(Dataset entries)
----------
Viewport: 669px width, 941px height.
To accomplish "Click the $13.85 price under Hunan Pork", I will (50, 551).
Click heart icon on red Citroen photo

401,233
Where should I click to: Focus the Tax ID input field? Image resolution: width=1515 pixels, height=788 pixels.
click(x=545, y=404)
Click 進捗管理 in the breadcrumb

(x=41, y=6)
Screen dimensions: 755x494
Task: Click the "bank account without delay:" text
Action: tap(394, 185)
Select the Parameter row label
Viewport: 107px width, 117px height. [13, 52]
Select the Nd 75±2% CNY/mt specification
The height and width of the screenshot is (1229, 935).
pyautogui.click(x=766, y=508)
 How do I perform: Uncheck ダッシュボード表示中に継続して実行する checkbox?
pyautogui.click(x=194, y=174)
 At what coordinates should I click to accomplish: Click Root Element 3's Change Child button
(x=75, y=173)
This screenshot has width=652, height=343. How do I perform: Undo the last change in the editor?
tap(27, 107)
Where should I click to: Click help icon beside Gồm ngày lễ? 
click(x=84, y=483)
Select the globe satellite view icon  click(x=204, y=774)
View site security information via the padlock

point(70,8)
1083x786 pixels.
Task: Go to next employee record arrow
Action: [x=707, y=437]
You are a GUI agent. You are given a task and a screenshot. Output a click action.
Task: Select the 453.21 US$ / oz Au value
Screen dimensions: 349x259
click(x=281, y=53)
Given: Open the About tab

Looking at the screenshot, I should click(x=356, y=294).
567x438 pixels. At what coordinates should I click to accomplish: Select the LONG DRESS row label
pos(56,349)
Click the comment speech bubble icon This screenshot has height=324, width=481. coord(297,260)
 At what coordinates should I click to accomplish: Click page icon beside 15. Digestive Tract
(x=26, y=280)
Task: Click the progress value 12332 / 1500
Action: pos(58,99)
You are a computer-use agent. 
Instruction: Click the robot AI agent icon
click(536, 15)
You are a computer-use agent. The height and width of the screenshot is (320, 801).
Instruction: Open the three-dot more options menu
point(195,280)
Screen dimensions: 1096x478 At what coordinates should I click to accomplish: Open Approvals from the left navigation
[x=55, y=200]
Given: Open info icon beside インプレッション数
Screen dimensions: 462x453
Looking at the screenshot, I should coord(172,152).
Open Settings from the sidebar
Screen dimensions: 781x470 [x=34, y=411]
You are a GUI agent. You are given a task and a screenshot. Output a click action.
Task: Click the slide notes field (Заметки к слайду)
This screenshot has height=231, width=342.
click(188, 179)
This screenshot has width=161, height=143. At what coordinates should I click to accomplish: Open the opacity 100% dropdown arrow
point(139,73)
----------
**ACTIVITY**. Without leaving anything out, repeat every entry shown above.

**REPLY TO THE EXERCISE**.
Viewport: 669px width, 941px height.
To accomplish "Click the $13.85 price under Hunan Pork", I will (50, 551).
Click heart icon on red Citroen photo

401,233
Where should I click to: Focus the Tax ID input field? Image resolution: width=1515 pixels, height=788 pixels.
click(x=545, y=404)
Click 進捗管理 in the breadcrumb

(x=41, y=6)
Screen dimensions: 755x494
Task: Click the "bank account without delay:" text
Action: tap(394, 185)
Select the Parameter row label
Viewport: 107px width, 117px height. [13, 52]
Select the Nd 75±2% CNY/mt specification
The height and width of the screenshot is (1229, 935).
pyautogui.click(x=766, y=508)
 How do I perform: Uncheck ダッシュボード表示中に継続して実行する checkbox?
pyautogui.click(x=194, y=174)
 At what coordinates should I click to accomplish: Click Root Element 3's Change Child button
(x=75, y=173)
This screenshot has width=652, height=343. How do I perform: Undo the last change in the editor?
tap(27, 107)
Where should I click to: Click help icon beside Gồm ngày lễ? 
click(x=84, y=483)
Select the globe satellite view icon  click(x=204, y=774)
View site security information via the padlock

point(70,8)
1083x786 pixels.
Task: Go to next employee record arrow
Action: [x=707, y=437]
You are a GUI agent. You are given a task and a screenshot. Output a click action.
Task: Select the 453.21 US$ / oz Au value
Screen dimensions: 349x259
click(x=281, y=53)
Given: Open the About tab

Looking at the screenshot, I should click(x=356, y=294).
567x438 pixels. At what coordinates should I click to accomplish: Select the LONG DRESS row label
pos(56,349)
Click the comment speech bubble icon This screenshot has height=324, width=481. coord(297,260)
 At what coordinates should I click to accomplish: Click page icon beside 15. Digestive Tract
(x=26, y=280)
Task: Click the progress value 12332 / 1500
Action: pos(58,99)
You are a computer-use agent. 
Instruction: Click the robot AI agent icon
click(536, 15)
You are a computer-use agent. The height and width of the screenshot is (320, 801).
Instruction: Open the three-dot more options menu
point(195,280)
Screen dimensions: 1096x478 At what coordinates should I click to accomplish: Open Approvals from the left navigation
[x=55, y=200]
Given: Open info icon beside インプレッション数
Screen dimensions: 462x453
Looking at the screenshot, I should coord(172,152).
Open Settings from the sidebar
Screen dimensions: 781x470 [x=34, y=411]
You are a GUI agent. You are given a task and a screenshot. Output a click action.
Task: Click the slide notes field (Заметки к слайду)
This screenshot has height=231, width=342.
click(188, 179)
This screenshot has width=161, height=143. At what coordinates should I click to accomplish: Open the opacity 100% dropdown arrow
point(139,73)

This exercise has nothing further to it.